インフレが遂に日本にもやって来ています。エネルギー高、食糧高、そして円安。インフレは、忘れた頃にやって来る。世界は有史以来、例えば100年単位で見ると明らかにインフレを続けて来ましたが、もう少し近視眼で見ると、10年単位の長い期間デフレや価格安定期が続き、その後短期間で強烈なインフレが起きる、いわば階段状の現象を続けて来ました。

日本では第一次石油ショックの時、1974年に消費者物価指数はなんと23%も上がりました。しかしそれはもうほぼ50年前のことです。
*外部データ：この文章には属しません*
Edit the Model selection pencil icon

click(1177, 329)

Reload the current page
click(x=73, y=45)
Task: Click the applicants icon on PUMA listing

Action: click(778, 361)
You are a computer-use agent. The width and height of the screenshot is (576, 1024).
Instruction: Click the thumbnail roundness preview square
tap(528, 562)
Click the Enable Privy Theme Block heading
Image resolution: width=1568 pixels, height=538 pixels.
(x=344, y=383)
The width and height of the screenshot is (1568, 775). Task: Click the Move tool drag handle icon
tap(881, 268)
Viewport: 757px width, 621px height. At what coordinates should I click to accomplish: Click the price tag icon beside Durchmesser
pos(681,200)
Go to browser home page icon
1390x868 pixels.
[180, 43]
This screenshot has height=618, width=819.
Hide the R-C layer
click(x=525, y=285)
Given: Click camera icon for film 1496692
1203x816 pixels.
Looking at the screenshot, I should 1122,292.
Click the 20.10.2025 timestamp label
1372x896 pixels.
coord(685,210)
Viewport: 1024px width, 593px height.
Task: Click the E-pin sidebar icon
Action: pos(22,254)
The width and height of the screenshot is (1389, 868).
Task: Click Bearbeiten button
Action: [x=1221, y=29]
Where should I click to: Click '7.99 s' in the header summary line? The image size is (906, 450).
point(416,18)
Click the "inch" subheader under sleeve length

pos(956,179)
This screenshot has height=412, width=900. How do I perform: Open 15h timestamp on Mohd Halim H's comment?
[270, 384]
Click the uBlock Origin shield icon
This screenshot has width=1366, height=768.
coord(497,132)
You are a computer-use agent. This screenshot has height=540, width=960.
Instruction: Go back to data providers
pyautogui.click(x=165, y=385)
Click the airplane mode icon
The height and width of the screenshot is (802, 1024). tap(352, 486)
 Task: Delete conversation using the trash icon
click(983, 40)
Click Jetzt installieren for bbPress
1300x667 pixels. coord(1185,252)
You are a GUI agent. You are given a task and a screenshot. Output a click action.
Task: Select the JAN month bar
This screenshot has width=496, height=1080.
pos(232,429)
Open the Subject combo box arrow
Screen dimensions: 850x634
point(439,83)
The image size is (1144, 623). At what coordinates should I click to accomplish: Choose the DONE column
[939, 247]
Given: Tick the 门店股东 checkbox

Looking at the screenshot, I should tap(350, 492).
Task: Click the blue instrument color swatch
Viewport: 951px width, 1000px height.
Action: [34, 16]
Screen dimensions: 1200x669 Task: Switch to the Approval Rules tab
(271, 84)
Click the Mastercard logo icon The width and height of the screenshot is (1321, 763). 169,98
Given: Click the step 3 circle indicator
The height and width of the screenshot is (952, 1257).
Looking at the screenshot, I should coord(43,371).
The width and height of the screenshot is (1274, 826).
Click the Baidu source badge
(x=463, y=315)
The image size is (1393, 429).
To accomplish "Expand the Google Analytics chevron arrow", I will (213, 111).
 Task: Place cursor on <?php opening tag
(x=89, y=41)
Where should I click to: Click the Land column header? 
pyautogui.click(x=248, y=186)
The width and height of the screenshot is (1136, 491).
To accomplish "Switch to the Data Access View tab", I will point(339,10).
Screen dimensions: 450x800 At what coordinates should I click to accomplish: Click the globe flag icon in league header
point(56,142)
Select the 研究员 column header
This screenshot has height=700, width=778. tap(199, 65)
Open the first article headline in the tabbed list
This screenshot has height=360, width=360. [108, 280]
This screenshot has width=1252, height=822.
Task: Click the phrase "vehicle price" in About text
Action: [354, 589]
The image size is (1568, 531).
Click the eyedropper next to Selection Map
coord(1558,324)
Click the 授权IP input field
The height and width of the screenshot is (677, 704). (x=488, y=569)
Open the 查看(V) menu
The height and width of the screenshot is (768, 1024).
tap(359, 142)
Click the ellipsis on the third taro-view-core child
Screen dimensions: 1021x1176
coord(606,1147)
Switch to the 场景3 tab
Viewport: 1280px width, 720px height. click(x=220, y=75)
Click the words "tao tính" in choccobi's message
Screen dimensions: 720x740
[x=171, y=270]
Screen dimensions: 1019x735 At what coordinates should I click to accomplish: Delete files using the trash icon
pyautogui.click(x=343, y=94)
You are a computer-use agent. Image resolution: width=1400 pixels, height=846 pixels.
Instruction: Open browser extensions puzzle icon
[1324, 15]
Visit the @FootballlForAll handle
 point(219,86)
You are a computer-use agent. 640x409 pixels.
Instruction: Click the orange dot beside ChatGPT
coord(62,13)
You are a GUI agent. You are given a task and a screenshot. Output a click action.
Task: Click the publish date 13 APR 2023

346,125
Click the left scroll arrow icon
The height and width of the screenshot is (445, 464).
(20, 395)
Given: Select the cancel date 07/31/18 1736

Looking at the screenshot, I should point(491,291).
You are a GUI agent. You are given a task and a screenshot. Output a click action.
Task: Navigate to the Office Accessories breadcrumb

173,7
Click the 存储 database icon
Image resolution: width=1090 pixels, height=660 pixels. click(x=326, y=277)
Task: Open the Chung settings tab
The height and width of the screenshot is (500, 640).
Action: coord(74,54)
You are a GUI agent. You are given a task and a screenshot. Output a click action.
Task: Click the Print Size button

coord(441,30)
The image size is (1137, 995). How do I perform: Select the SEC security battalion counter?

社会的記憶がないことが、いざそのようなことが起き始めると、まさかそんなことはないだろうと思うので、初期動作が遅れ、或いは振れ幅を見誤って、結果的に振れ幅を大きくします。

インフレと一緒に円安も来ていますが、例えばドル円でいうと、せいぜい行っても130円だろう、なんて思っているので、その辺りからドル売りが始まり、しかしその壁を越えてドル高円安が進むと、売ったドルのショートカバーが入るので、ドル高円安がもっと進行する、というような動きが出易くなるわけです。インフレも然り。

50年間の常識を振り払って考えるのは容易ではありませんが、情報収集と想像力を高めることが肝要な時期ですね。